→ **SELECTED EXTRACT**:
Start

This is a version of the paper I gave at the Digital Panopticon launch conference at Liverpool in September 2017.
In the interests of fostering reproducible research in the humanities, I’ve put all the data and R code underlying this paper online on Github – details of where to find them are at the end.
Defendant speech and verdicts in the Old Bailey
Defendants’ voices are at the heart of the Digital Panopticon Voices of Authority research theme I’ve been working on with Tim Hitchcock. We know that defendants were speaking less in Old Bailey Online trials as the 19th century went on; we’ve tended to put this in the context of growing bureaucratisation and the rise of plea bargaining.
I want to think about it slightly differently in this paper though. The graph above compares conviction/acquittal for defendants who spoke and those who remained silent, in trials containing direct speech between 1781 and 1880. It suggests that for defendants themselves, their voices were a liability. This won’t surprise those who’ve read historians’ depiction of the plight that defendants found themselves in 18th-century courtrooms without defence lawyers, in the “Accused Speaks” model of the criminal trial (eg Langbein, Beattie).
But this isn’t a story of bureaucrats silencing defendants (or lawyers riding in to the rescue). I want to suggest that, once defendants had alternatives to speaking for themselves (ie, representation by lawyers and/or plea bargaining), they made the choice to fall silent because it was often in their best interests.
About the “Old Bailey Voices” Data
- Brings together Old Bailey Online and Old Bailey Corpus (with some additional tagging, explained in more detail in the documentation on Github)
- Combines linguistic tagging (direct speech, speaker roles) and structured trials tagging (including verdicts and sentences)

End

→ **LISTING**:
Start

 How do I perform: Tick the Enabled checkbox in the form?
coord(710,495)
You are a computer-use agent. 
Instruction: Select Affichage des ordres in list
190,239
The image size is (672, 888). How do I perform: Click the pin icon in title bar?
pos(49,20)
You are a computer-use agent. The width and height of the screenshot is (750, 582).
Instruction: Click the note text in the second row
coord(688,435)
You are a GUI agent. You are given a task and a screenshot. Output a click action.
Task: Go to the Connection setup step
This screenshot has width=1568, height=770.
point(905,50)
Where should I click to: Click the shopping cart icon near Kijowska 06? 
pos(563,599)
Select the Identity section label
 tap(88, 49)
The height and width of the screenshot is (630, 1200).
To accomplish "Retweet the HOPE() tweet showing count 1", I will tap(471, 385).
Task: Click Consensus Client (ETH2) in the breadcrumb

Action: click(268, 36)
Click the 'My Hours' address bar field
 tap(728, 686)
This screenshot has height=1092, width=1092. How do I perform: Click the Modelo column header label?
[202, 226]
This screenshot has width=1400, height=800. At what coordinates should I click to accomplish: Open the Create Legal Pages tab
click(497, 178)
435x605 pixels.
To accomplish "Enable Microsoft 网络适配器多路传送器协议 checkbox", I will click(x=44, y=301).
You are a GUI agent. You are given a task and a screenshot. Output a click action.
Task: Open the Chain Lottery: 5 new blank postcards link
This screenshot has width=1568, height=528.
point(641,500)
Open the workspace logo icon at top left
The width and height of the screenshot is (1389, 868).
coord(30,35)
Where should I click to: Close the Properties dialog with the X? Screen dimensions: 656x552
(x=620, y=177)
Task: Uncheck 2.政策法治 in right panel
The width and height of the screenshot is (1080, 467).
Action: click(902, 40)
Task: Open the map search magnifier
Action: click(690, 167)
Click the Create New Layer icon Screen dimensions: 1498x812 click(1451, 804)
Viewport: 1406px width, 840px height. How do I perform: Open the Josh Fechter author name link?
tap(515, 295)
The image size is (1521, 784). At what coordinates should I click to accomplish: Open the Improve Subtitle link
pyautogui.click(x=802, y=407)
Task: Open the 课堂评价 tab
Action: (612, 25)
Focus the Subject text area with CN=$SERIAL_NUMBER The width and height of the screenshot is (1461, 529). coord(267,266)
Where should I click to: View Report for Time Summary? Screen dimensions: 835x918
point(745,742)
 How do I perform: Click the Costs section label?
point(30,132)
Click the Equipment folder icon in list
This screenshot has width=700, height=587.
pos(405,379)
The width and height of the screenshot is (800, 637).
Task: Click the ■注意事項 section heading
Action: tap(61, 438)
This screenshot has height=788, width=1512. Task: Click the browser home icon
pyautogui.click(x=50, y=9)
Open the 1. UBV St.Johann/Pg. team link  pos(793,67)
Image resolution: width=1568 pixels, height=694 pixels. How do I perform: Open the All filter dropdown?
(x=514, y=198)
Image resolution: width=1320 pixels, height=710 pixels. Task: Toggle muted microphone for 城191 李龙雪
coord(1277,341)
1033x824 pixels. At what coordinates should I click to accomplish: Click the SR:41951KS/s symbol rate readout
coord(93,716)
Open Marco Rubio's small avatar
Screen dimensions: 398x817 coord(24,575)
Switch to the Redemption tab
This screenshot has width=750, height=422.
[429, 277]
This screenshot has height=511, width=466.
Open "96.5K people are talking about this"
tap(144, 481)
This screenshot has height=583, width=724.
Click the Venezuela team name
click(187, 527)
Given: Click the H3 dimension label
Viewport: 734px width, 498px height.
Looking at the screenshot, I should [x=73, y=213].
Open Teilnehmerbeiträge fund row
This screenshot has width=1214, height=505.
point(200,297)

End

→ **JOB**: Decide whether each statement agrees with the post on defendant speech in the Old Bailey, answering yes or no and quoting the words of the post that settle it. 1. The data and R code behind the paper have been made available on Github. 2. The graph compares verdicts in trials containing direct speech between 1781 and 1900. 3. The author presents the decline in defendant speech as a story of bureaucrats silencing defendants. The listing is separate material and has no connection to the text.

→ **SOLUTION**:
1. Yes: "I’ve put all the data and R code underlying this paper online on Github"
2. No: "in trials containing direct speech between 1781 and 1880"
3. No: "But this isn’t a story of bureaucrats silencing defendants"